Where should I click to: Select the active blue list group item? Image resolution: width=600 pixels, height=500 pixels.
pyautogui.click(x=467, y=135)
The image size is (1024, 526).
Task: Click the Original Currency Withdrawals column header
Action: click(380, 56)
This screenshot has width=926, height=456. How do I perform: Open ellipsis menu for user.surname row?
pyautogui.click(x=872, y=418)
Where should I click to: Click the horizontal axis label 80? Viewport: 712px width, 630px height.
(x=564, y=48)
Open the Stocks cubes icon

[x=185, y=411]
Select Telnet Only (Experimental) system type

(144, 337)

Required action: Could you repeat the listing above, exactly as it is shown?

Answer box:
Where should I click to: Select the active blue list group item? Image resolution: width=600 pixels, height=500 pixels.
pyautogui.click(x=467, y=135)
The image size is (1024, 526).
Task: Click the Original Currency Withdrawals column header
Action: click(380, 56)
This screenshot has width=926, height=456. How do I perform: Open ellipsis menu for user.surname row?
pyautogui.click(x=872, y=418)
Where should I click to: Click the horizontal axis label 80? Viewport: 712px width, 630px height.
(x=564, y=48)
Open the Stocks cubes icon

[x=185, y=411]
Select Telnet Only (Experimental) system type

(144, 337)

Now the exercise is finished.